EXERCISE: Update the listing below so that every "GUI agent" becomes "screen assistant", leaving everything else unchanged.
• • • • •
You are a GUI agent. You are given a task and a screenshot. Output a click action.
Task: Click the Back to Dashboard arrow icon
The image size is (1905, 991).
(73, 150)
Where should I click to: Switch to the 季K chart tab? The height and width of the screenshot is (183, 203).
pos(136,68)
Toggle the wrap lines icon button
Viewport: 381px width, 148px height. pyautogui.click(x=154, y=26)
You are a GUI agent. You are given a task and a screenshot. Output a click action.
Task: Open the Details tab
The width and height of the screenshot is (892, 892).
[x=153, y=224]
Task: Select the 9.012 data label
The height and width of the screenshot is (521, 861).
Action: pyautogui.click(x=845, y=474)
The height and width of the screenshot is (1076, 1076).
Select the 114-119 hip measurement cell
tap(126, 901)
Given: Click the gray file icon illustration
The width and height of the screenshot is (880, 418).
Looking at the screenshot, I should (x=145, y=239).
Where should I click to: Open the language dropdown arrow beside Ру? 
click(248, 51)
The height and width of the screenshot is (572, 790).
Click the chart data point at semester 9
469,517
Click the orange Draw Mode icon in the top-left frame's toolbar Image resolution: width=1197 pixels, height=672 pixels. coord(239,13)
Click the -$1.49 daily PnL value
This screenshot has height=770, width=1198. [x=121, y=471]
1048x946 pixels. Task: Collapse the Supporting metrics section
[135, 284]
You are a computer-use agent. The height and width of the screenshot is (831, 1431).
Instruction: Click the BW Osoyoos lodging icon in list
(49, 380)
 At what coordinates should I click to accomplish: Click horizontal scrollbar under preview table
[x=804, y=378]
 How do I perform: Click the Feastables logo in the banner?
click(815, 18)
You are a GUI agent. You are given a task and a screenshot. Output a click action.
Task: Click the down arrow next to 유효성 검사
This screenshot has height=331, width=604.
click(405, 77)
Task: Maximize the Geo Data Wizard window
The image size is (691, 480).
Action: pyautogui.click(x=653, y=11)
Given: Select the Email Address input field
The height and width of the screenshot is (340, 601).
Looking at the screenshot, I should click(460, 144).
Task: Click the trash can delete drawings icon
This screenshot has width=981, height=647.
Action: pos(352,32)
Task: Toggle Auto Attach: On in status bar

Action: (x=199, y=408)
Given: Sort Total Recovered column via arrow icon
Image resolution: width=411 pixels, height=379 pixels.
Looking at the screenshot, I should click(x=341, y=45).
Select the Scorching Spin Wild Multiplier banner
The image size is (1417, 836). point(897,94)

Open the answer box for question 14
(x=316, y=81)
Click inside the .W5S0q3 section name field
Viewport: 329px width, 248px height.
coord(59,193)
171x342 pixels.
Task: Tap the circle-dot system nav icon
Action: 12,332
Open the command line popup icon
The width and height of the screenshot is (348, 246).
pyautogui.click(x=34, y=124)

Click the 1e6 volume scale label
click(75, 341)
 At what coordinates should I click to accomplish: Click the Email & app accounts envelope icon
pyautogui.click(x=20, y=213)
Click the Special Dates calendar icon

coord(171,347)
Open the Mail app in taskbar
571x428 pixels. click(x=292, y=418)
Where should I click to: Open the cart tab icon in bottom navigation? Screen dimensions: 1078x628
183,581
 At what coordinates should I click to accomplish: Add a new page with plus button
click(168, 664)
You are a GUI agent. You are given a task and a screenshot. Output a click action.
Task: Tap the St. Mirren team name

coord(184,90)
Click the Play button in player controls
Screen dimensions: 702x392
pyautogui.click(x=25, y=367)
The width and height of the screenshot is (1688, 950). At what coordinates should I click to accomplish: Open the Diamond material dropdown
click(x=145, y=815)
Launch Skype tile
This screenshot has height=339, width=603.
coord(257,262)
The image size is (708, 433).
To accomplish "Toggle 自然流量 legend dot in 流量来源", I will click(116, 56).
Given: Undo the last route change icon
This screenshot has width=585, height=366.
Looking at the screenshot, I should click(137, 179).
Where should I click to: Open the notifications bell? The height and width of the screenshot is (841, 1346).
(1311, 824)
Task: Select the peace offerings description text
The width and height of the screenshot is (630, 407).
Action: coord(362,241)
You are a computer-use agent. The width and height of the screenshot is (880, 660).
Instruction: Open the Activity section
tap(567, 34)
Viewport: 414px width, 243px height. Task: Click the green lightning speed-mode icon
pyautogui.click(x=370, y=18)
• • • • •
SOLVED EXERCISE:
You are a screen assistant. You are given a task and a screenshot. Output a click action.
Task: Click the Back to Dashboard arrow icon
The image size is (1905, 991).
(73, 150)
Where should I click to: Switch to the 季K chart tab? The height and width of the screenshot is (183, 203).
pos(136,68)
Toggle the wrap lines icon button
Viewport: 381px width, 148px height. pyautogui.click(x=154, y=26)
You are a screen assistant. You are given a task and a screenshot. Output a click action.
Task: Open the Details tab
The width and height of the screenshot is (892, 892).
[x=153, y=224]
Task: Select the 9.012 data label
The height and width of the screenshot is (521, 861).
Action: pyautogui.click(x=845, y=474)
The height and width of the screenshot is (1076, 1076).
Select the 114-119 hip measurement cell
tap(126, 901)
Given: Click the gray file icon illustration
The width and height of the screenshot is (880, 418).
Looking at the screenshot, I should (x=145, y=239).
Where should I click to: Open the language dropdown arrow beside Ру? 
click(248, 51)
The height and width of the screenshot is (572, 790).
Click the chart data point at semester 9
469,517
Click the orange Draw Mode icon in the top-left frame's toolbar Image resolution: width=1197 pixels, height=672 pixels. coord(239,13)
Click the -$1.49 daily PnL value
This screenshot has height=770, width=1198. [x=121, y=471]
1048x946 pixels. Task: Collapse the Supporting metrics section
[135, 284]
You are a computer-use agent. The height and width of the screenshot is (831, 1431).
Instruction: Click the BW Osoyoos lodging icon in list
(49, 380)
 At what coordinates should I click to accomplish: Click horizontal scrollbar under preview table
[x=804, y=378]
 How do I perform: Click the Feastables logo in the banner?
click(815, 18)
You are a screen assistant. You are given a task and a screenshot. Output a click action.
Task: Click the down arrow next to 유효성 검사
This screenshot has height=331, width=604.
click(405, 77)
Task: Maximize the Geo Data Wizard window
The image size is (691, 480).
Action: pyautogui.click(x=653, y=11)
Given: Select the Email Address input field
The height and width of the screenshot is (340, 601).
Looking at the screenshot, I should click(460, 144).
Task: Click the trash can delete drawings icon
This screenshot has width=981, height=647.
Action: pos(352,32)
Task: Toggle Auto Attach: On in status bar

Action: (x=199, y=408)
Given: Sort Total Recovered column via arrow icon
Image resolution: width=411 pixels, height=379 pixels.
Looking at the screenshot, I should click(x=341, y=45).
Select the Scorching Spin Wild Multiplier banner
The image size is (1417, 836). point(897,94)

Open the answer box for question 14
(x=316, y=81)
Click inside the .W5S0q3 section name field
Viewport: 329px width, 248px height.
coord(59,193)
171x342 pixels.
Task: Tap the circle-dot system nav icon
Action: 12,332
Open the command line popup icon
The width and height of the screenshot is (348, 246).
pyautogui.click(x=34, y=124)

Click the 1e6 volume scale label
click(75, 341)
 At what coordinates should I click to accomplish: Click the Email & app accounts envelope icon
pyautogui.click(x=20, y=213)
Click the Special Dates calendar icon

coord(171,347)
Open the Mail app in taskbar
571x428 pixels. click(x=292, y=418)
Where should I click to: Open the cart tab icon in bottom navigation? Screen dimensions: 1078x628
183,581
 At what coordinates should I click to accomplish: Add a new page with plus button
click(168, 664)
You are a screen assistant. You are given a task and a screenshot. Output a click action.
Task: Tap the St. Mirren team name

coord(184,90)
Click the Play button in player controls
Screen dimensions: 702x392
pyautogui.click(x=25, y=367)
The width and height of the screenshot is (1688, 950). At what coordinates should I click to accomplish: Open the Diamond material dropdown
click(x=145, y=815)
Launch Skype tile
This screenshot has height=339, width=603.
coord(257,262)
The image size is (708, 433).
To accomplish "Toggle 自然流量 legend dot in 流量来源", I will click(116, 56).
Given: Undo the last route change icon
This screenshot has width=585, height=366.
Looking at the screenshot, I should click(137, 179).
Where should I click to: Open the notifications bell? The height and width of the screenshot is (841, 1346).
(1311, 824)
Task: Select the peace offerings description text
The width and height of the screenshot is (630, 407).
Action: coord(362,241)
You are a computer-use agent. The width and height of the screenshot is (880, 660).
Instruction: Open the Activity section
tap(567, 34)
Viewport: 414px width, 243px height. Task: Click the green lightning speed-mode icon
pyautogui.click(x=370, y=18)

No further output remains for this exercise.